Solution how to activate Apple Carplay on Entrynav2.

1. Read ECU using E-Sys (launcher, esysx, esysplus)
2. Read Coding Data from HU_Entrynav2
3. Search for „LONGVIN”
4. Change werte to the VIN with active services.
5. Save CAFD
6. Code FDL
7. Close E-Sys. Won’t be needed anymore.
8. Go to TOOL32
9. Load enavevo.prg
10. Click steuern_routine and choose provisioning in argument field, run job (F5).
11. Wait 1 minute
12. Click steuergerate_reset
13. Go to Media, Edit Mobile Devices, Add New Device. 
14. CarPlay should appear there.
15. Put car to sleep (close it for at least 6 minutes)
16. Enjoy Apple Carplay on Entrynav2.

Headunit needs to have WLAN Port. 
ATM has to be present and services have to work (not gonna work for example in UAE).

Software has to be at least 18-03. Fullscreen on 8.8/10.25 inch screen possible from 20-07.

Enjoy.


----------



## kzn14d (Jun 14, 2021)

eXtratool BMW said:


> Hi,
> Free for all thanks to Longvin, dragos „flashxcode”, rob „timt976”, entrynavsolution.online and others.
> 
> hi
> ...


Ahahahahahah......and do you have VIN with ALL active services???


----------



## schulzf (11 mo ago)

eXtratool BMW said:


> Hi,
> Free for all thanks to Longvin, dragos „flashxcode”, rob „timt976”, entrynavsolution.online and others.
> 
> hi
> ...


Hi, I tried your method, but when I put the VIN in the LONGVIN wert I get wrong input value.. What do you actually mean by "Change werte to the VIN with active services." ? An actual 17 char VIN?


----------



## Adalbert_77 (Nov 22, 2021)

schulzf said:


> Hi, I tried your method, but when I put the VIN in the LONGVIN wert I get wrong input value.. What do you actually mean by "Change werte to the VIN with active services." ? An actual 17 char VIN?


necessary the change vin to HEX, like i saw orginaly in car


----------



## schulzf (11 mo ago)

Thanks for the info

Did all these steps yet I couldn't get carplay to show up...
Car had carplay before (probably using this provisioning method), but I can't figure out how to put it back again

Some help would be greatly appreciated


----------



## maron (Dec 24, 2014)

Use a VIN with CarPlay from the factory.
Ex) WBA0000A029893912
→ 57 42 41 30 30 30 30 41 30 32 39 38 39 33 39 31 32
FDL coding and provisioning with tool32.


----------



## schulzf (11 mo ago)

Ok, carplay option is now showing up.
Yet I put the car to sleep the whole afternoon and when I come back I can't use Carplay.

I guess the HU has to do a cold reboot, is there any way of doing this?

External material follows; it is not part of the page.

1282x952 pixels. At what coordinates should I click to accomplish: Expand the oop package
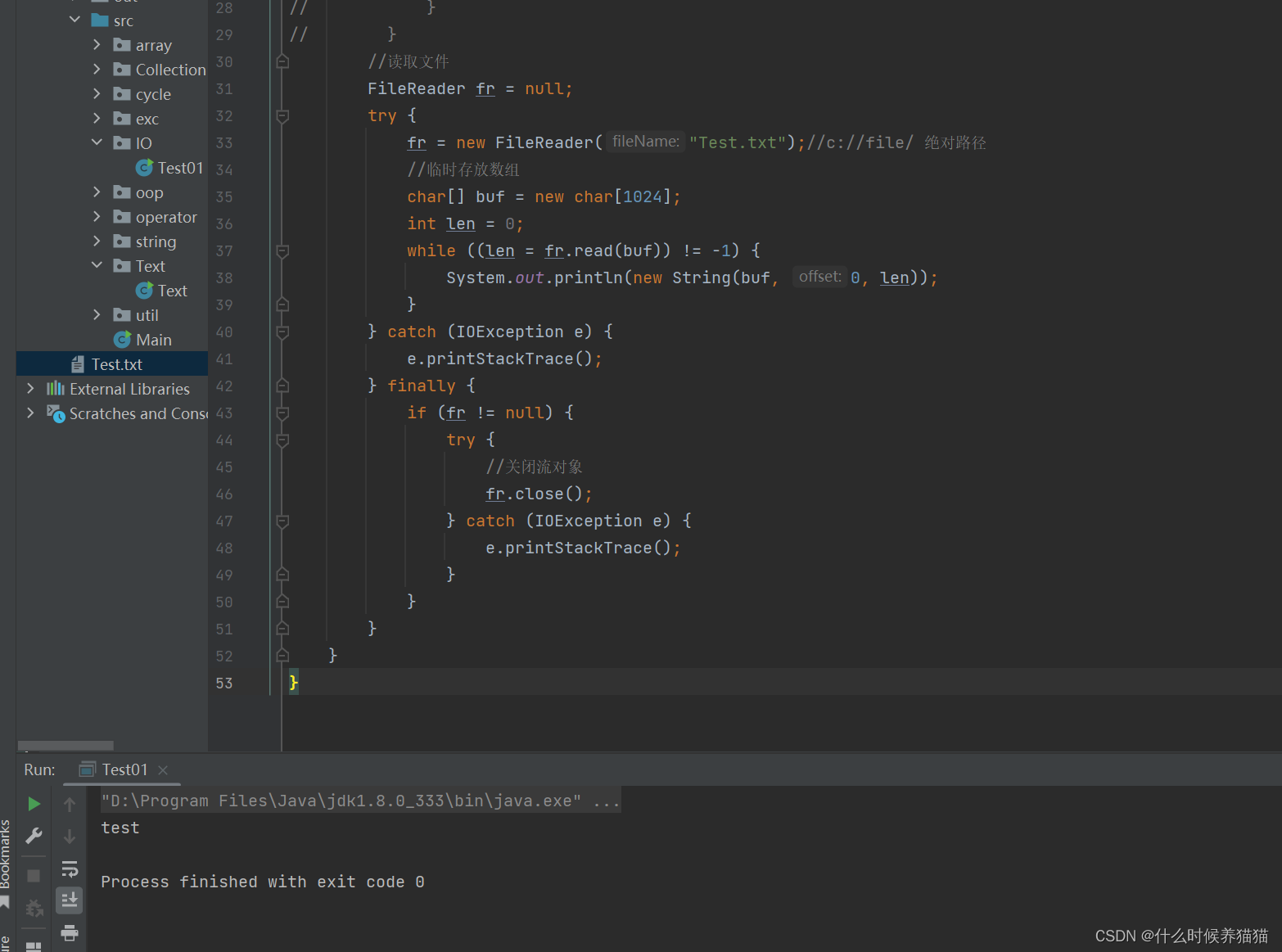coord(97,192)
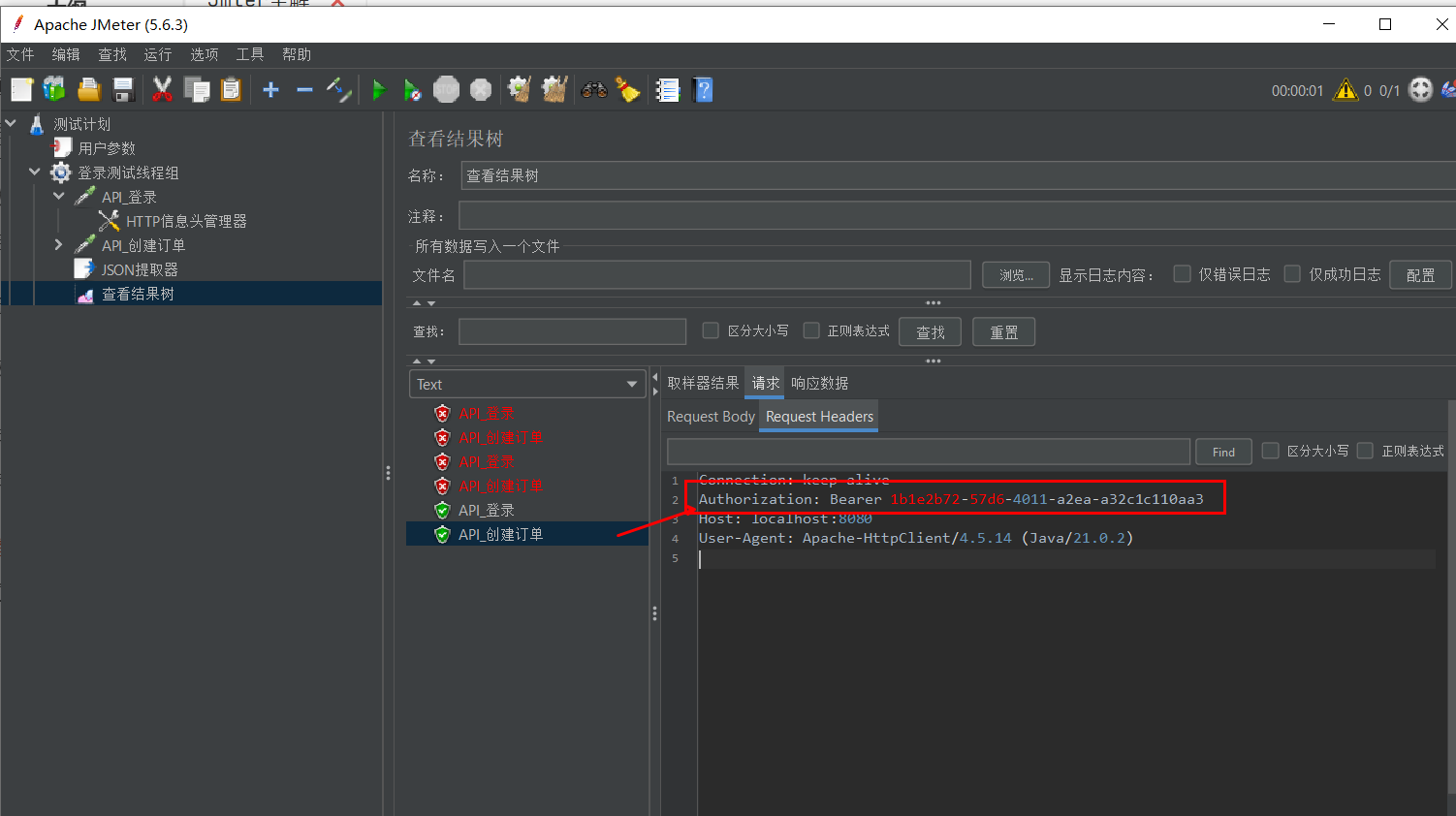Click the Save test plan floppy icon

(x=123, y=90)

Because locking the car for hours is not doing the trick for me


----------



## schulzf (11 mo ago)

​Can I disconnect the battery or something ?


----------



## sali96 (Dec 24, 2021)

kzn14d said:


> Ahahahahahah......e hai VIN con TUTTI i servizi attivi???
> [/CITAZIONE]
> sei riuscito a farlo?


----------



## ionescu.mihai927 (9 mo ago)

Same for me, did all the stepts, but can't use Carplay. Does anyone have a VIN with Carplay Activated which we can use? 
I think clearly the trick is to have a BMW VIN with Carplay activated permanently in order to make it work.


----------



## ionescu.mihai927 (9 mo ago)

schulzf said:


> ​Can I disconnect the battery or something ?



Did you manage to activate Carplay?


----------



## ionescu.mihai927 (9 mo ago)

maron said:


> Use a VIN with CarPlay from the factory.
> Ex) WBA0000A029893912
> → 57 42 41 30 30 30 30 41 30 32 39 38 39 33 39 31 32
> FDL coding and provisioning with tool32.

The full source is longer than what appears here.